Elements of Activity: The three elements of Justice
and Peace activity are
prayer, awareness and action. The dedicated J&P
initiative in the
parish exists to help parishioners to live out Catholic Social
Teaching, and it
does this by identifying and organising action within these three
elements. Everyone
in the parish is always invited to take part.
Working Group: A working group is set up to
take the lead. It
meets monthly as advertised in the weekly parish bulletin and is open
for
anyone to attend. Three or more attendees at a meeting
constitutes a
quorum. The Working Group’s role is to plan J&P
activity. The Parish
Priest is an ex officio member of the working group.
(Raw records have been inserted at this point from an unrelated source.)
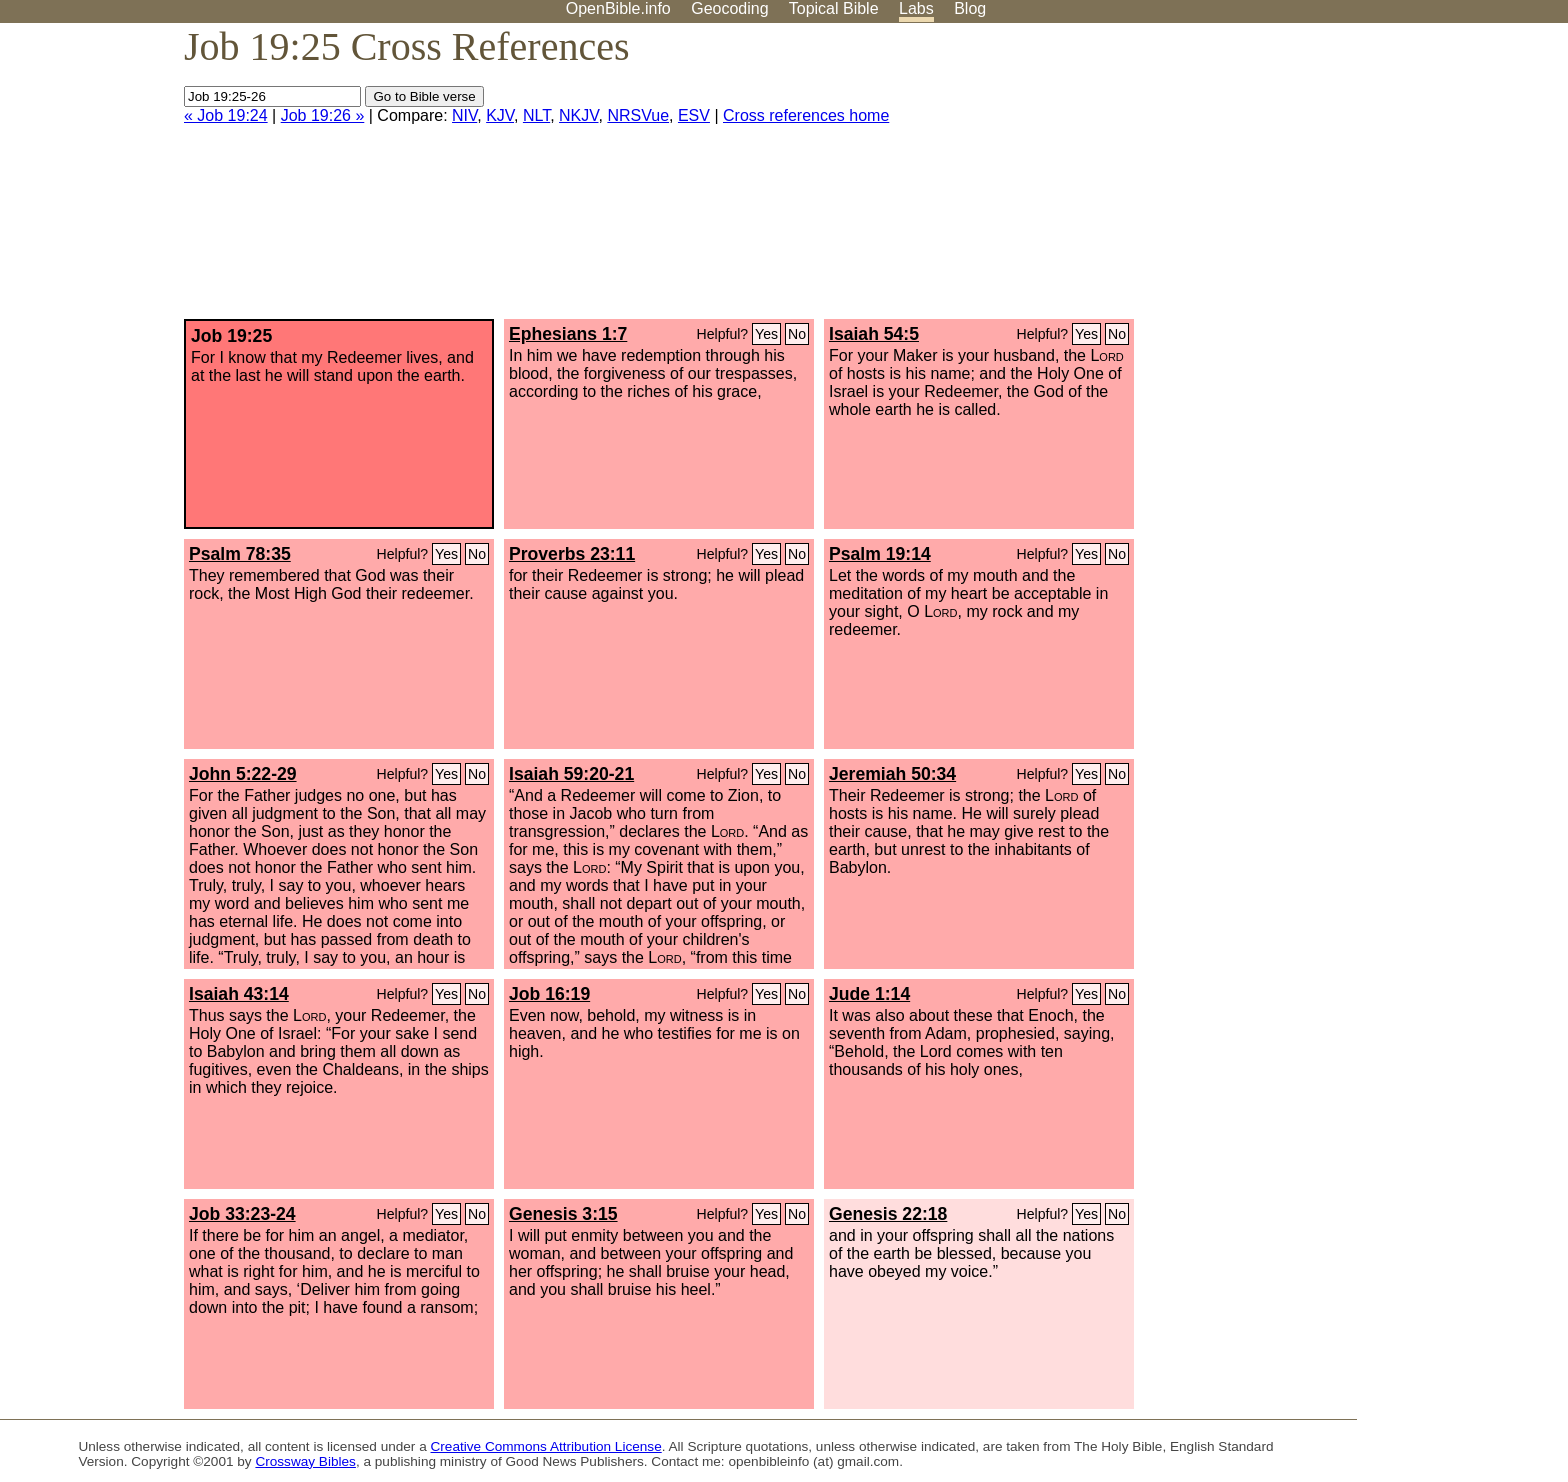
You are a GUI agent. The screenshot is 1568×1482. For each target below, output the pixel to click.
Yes (766, 334)
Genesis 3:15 (563, 1214)
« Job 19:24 (226, 115)
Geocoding (729, 8)
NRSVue (638, 115)
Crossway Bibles (305, 1461)
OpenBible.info (618, 8)
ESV (694, 115)
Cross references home (806, 115)
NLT (536, 115)
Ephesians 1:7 (568, 334)
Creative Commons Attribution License (546, 1446)
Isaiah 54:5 (874, 334)
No (797, 334)
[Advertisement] (1366, 179)
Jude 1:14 (869, 994)
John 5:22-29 (243, 774)
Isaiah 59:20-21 (571, 774)
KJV (500, 115)
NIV (464, 115)
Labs (916, 8)
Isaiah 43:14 (239, 994)
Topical (834, 8)
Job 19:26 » (323, 115)
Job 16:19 (549, 994)
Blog (970, 8)
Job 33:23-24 (242, 1214)
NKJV (578, 115)
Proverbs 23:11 (572, 554)
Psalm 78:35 (240, 554)
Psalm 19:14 (880, 554)
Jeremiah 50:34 (892, 774)
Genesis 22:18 (888, 1214)
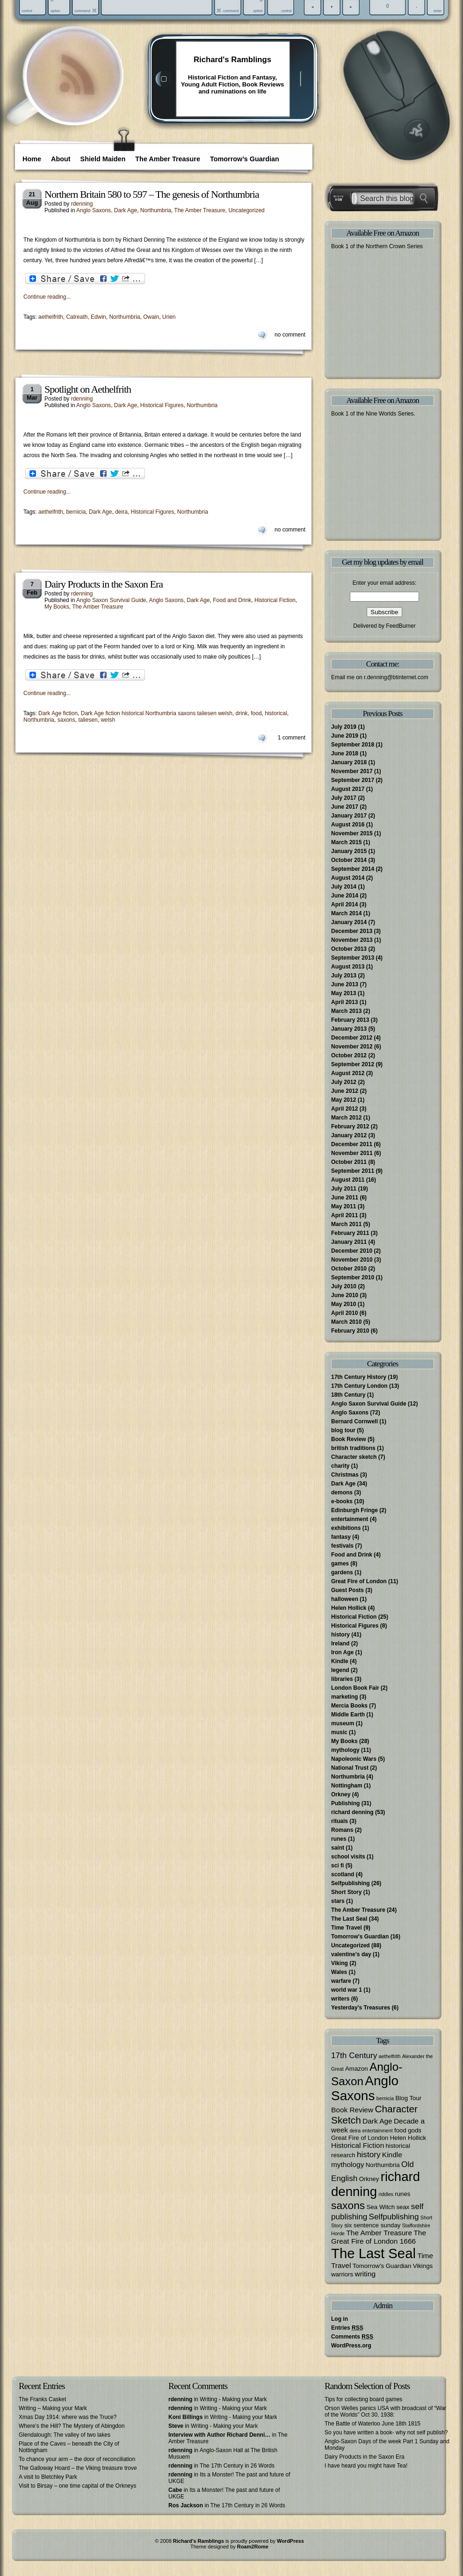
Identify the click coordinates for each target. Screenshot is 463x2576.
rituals (339, 1821)
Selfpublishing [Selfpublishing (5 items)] (394, 2216)
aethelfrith (50, 317)
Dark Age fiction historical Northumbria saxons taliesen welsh (156, 713)
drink (242, 713)
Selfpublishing (350, 1883)
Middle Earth (348, 1714)
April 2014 (344, 904)
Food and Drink (232, 600)
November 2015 (352, 833)
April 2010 (344, 1313)
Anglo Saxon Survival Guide (111, 600)
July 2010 (343, 1286)
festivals (342, 1546)
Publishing (345, 1803)
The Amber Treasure (167, 159)
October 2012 (349, 1055)
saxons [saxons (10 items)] (348, 2205)
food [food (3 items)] (400, 2130)
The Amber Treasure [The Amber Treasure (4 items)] (379, 2233)
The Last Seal (349, 1919)
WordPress (290, 2541)
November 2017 (352, 771)
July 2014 (343, 886)
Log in (339, 2319)
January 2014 (349, 922)
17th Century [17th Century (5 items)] (354, 2055)
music (339, 1732)
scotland (342, 1874)
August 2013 (347, 966)
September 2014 (352, 869)
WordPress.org (351, 2345)
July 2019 (343, 727)
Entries (347, 2328)
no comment (290, 334)
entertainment (349, 1519)
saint (337, 1847)
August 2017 (347, 789)
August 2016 (347, 824)
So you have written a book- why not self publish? (386, 2432)
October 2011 (349, 1162)
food (256, 713)
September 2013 (352, 957)
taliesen (87, 720)
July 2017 (343, 798)
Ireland (340, 1643)
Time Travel (346, 1927)
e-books (342, 1501)
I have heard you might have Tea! (366, 2465)
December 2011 (351, 1144)
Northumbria (155, 210)
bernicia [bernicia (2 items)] (385, 2098)
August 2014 (347, 878)
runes (339, 1839)
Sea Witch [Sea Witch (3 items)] (381, 2206)
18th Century (348, 1395)
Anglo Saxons (93, 210)
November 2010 (352, 1259)
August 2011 (347, 1180)
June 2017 (344, 807)
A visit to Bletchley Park (48, 2477)
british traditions (353, 1448)
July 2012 (343, 1082)
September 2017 (352, 780)
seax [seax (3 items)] (402, 2206)
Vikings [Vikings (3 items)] (423, 2265)
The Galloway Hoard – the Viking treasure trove (78, 2468)
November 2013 (352, 940)
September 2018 (352, 744)
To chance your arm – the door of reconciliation (77, 2459)
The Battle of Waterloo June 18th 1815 (372, 2423)
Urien (169, 317)
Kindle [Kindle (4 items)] (392, 2155)
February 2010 (350, 1330)
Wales (339, 1972)
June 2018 (344, 753)
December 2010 (351, 1251)
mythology (345, 1750)
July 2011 (343, 1188)
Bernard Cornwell (354, 1421)
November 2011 (352, 1153)
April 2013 (344, 1002)
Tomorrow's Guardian (360, 1936)
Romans (342, 1830)
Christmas (345, 1474)
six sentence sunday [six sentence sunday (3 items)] (372, 2225)
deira (121, 512)
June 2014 (344, 895)
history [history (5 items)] (369, 2154)
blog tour (343, 1430)
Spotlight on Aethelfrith (87, 389)
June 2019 (344, 735)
Administration: The working group
shall operate within the
administrative framework set by the Clifton Diocese, in particular
regarding
finance, and remains under the authority of the Parish Priest.
Officers:
There shall be a Chairman, Secretary and Treasurer, chosen from the
Working
Group. Two or more offices may if necessary be held by the same
individual.
Finance: Three separate members of the
Working Group shall be
signatories of cheques. Disbursements of less than
£500 shall require one
signature: disbursements of £500 or more shall require two
signatures.
AGM: The January meeting shall be
the AGM.
Termination: Subject to item 4, in
the event of the Group’s
activities being wound up any money remaining in the account and not
earmarked
for some specific purpose shall be donated to CAFOD.